=== Supplied entries ===
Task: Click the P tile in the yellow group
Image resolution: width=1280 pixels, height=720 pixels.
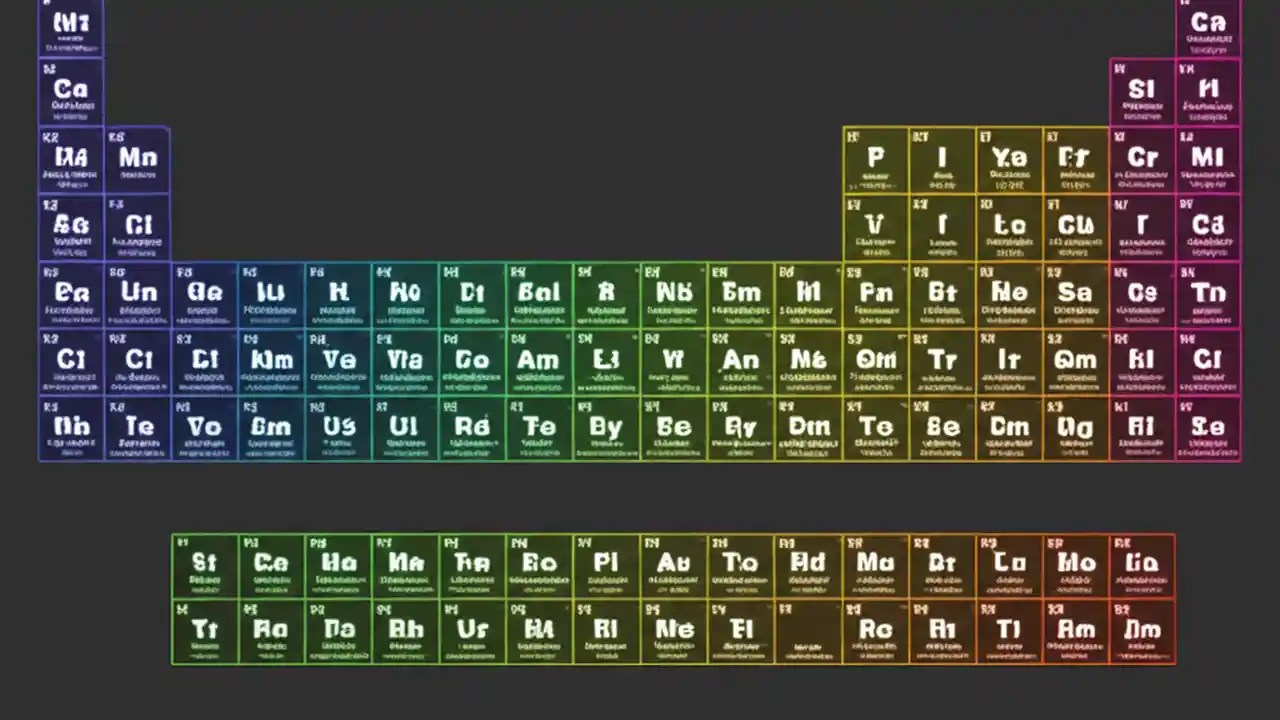Action: tap(875, 158)
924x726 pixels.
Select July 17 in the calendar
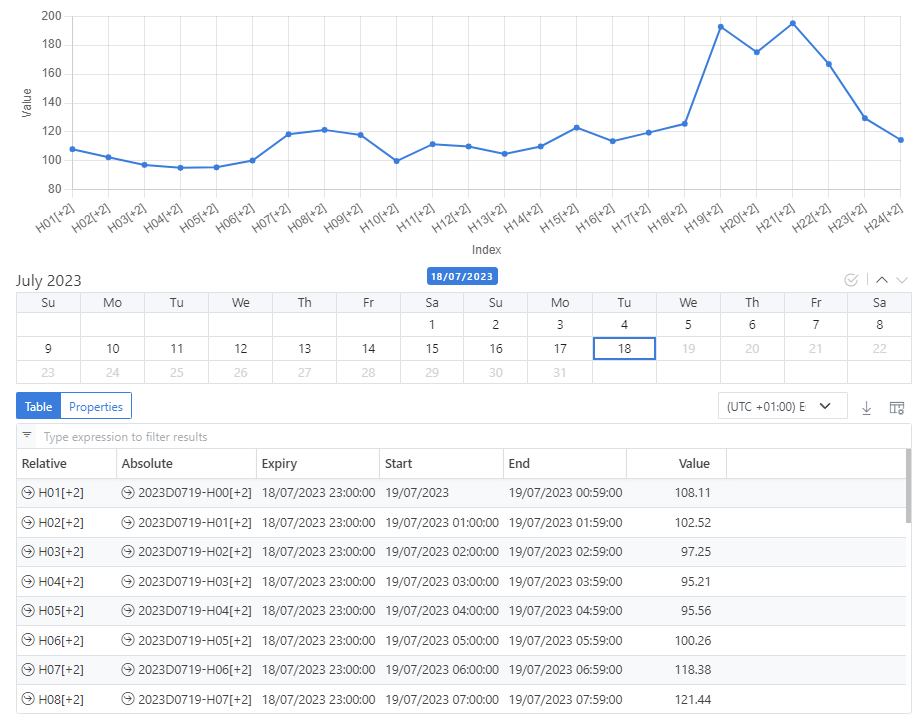(x=560, y=349)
===
- [Work item] I would like the material repeated in full and exactly, with its images omitted.

- [Written solution]
Task: Click the P tile in the yellow group
Image resolution: width=1280 pixels, height=720 pixels.
Action: tap(875, 158)
924x726 pixels.
Select July 17 in the calendar
(x=560, y=349)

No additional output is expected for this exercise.